[Exercise directions]
Rescale the items from the line with "Image resolution: width=1512" to the line with "(x=715, y=30)", both included, and rewrite every line with the requests left as they stand. Multiply each coordinate in the answers by 0.9 and round it to a whole number, rounding halves up; give only these lines.
↓↓↓
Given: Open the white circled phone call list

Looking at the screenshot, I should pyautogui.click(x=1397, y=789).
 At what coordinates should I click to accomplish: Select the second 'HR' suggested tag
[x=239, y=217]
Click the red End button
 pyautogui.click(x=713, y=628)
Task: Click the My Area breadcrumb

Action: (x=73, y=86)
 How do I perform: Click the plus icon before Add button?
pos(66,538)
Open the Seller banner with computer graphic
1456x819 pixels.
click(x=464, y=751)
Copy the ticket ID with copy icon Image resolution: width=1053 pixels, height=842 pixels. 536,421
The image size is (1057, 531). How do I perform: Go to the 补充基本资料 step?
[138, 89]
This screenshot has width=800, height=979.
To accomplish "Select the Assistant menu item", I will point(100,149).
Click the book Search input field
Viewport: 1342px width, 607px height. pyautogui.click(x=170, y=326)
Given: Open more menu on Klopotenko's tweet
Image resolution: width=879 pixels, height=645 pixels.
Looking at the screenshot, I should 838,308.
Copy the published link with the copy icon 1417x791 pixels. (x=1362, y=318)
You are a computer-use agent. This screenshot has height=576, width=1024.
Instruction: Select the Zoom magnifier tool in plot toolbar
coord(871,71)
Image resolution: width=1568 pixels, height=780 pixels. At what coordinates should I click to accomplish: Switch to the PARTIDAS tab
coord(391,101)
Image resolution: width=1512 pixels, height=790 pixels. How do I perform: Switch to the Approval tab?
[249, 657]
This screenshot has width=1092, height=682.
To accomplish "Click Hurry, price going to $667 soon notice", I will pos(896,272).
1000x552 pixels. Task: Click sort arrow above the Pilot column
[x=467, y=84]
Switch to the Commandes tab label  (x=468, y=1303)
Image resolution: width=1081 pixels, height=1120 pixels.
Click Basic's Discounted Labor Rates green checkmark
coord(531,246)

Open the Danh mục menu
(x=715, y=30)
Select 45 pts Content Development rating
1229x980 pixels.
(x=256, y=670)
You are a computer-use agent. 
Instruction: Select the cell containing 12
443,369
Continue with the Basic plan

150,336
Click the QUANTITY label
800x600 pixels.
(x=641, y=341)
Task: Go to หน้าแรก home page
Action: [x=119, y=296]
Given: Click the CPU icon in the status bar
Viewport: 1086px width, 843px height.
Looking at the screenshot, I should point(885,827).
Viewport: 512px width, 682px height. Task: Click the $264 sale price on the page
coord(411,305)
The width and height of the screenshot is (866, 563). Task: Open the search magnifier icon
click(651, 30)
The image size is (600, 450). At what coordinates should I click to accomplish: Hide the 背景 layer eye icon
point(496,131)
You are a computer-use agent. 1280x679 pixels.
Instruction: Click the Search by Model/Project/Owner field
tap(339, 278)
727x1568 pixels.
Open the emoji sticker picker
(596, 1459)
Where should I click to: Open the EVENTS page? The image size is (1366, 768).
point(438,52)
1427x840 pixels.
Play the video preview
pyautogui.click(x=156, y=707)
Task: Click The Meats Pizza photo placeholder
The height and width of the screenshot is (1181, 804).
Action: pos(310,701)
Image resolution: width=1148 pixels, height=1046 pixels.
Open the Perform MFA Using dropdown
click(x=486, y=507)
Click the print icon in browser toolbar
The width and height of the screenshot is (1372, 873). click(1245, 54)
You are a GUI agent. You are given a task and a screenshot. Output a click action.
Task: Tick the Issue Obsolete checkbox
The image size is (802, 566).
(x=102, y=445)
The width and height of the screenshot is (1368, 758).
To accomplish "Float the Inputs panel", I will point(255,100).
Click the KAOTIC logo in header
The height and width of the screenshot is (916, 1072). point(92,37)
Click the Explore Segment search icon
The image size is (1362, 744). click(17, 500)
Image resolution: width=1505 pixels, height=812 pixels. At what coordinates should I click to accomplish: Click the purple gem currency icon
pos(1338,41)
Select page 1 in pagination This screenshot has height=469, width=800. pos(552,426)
↑↑↑
[Answer in full]
Image resolution: width=1512 pixels, height=790 pixels. How do I perform: Switch to the Approval tab?
[224, 591]
This screenshot has width=1092, height=682.
To accomplish "Click Hurry, price going to $667 soon notice", I will pos(806,245).
1000x552 pixels. Task: Click sort arrow above the Pilot column
[x=420, y=76]
Switch to the Commandes tab label  (x=421, y=1173)
Image resolution: width=1081 pixels, height=1120 pixels.
Click Basic's Discounted Labor Rates green checkmark
coord(478,221)

Open the Danh mục menu
(x=644, y=27)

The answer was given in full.